In 2004, Dessler refuted the proposition put forth by retired NASA scientist Addison Bain concerning the causes and combustion of the Hindenburg disaster. Dessler described Bain's incendiary paint theory as flawed science based on the stoichiometry of the coating's composition, the very slow burn rate of the metallic coating of the airship, and the lack of a high enough energy source to ignite the coating.

==Personal life and death==
Dessler and his wife, Lorraine, were married for almost 70 years before her death in November 2021. They had four children, including Texas A & M atmospheric scientist Andrew Dessler.

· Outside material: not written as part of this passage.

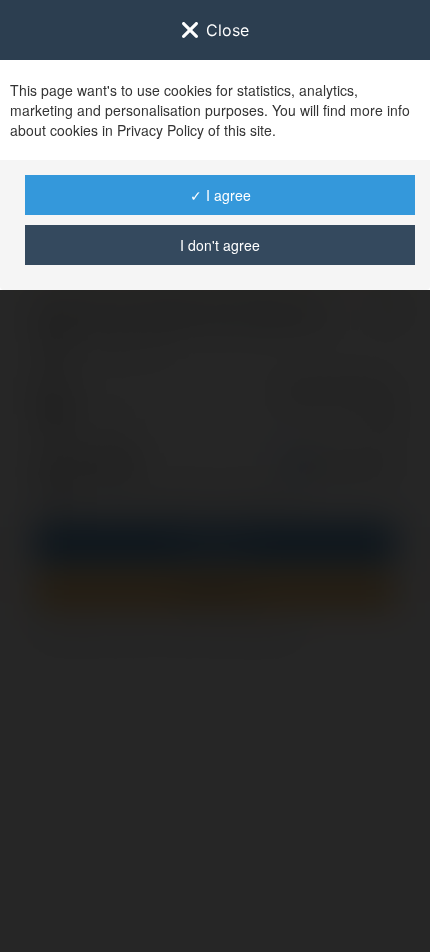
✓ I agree (220, 195)
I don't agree (220, 245)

Dessler died in Bryan, Texas on April 9, 2023, at the age of 94.

==Awards and honors==
- 1963 - American Geophysical Union Macelwane Medal. This also was the occasion of being named Fellow of the American Geophysical Union
- 1984 - Soviet Geophysical Committee, Medal for Contributions to International Geophysics
- 1988 - Rotary National, Stellar Award for Academic Development
- 1993 - American Geophysical Union, John Adam Fleming Medal Winner
- 1996 - Royal Swedish Academy of Sciences, Foreign Member
- 2003 - American Geophysical Union, William Kaula Award
- 2015 - National Academy of Sciences, Arctowski Medal

==Publications==

===Books authored===
- Physics of the Jovian Magnetosphere

===Selected articles===
- Dessler, A. J., Early History of Rice University Space Science Department.
- Dessler, A. J. and E. N. Parker, Hydromagnetic theory of geomagnetic storms.
- Dessler, A. J., Solar wind and interplanetary magnetic field.
- Dessler, A. J. and R. J. Talbot, Jr., Comment on personalized instruction: A summary of comparative research 1967–1974.
- Hill, T. W. and A. J. Dessler, Plasma motions in planetary magnetospheres.
- Hill, T. W., A. J. Dessler, and F. C. Michel, Configuration of the Jovian magnetosphere.
- Dessler, A. J., The Role of Space Science in Graduate Education.
- Dessler, A. J., The Role of Basic Research in Universities.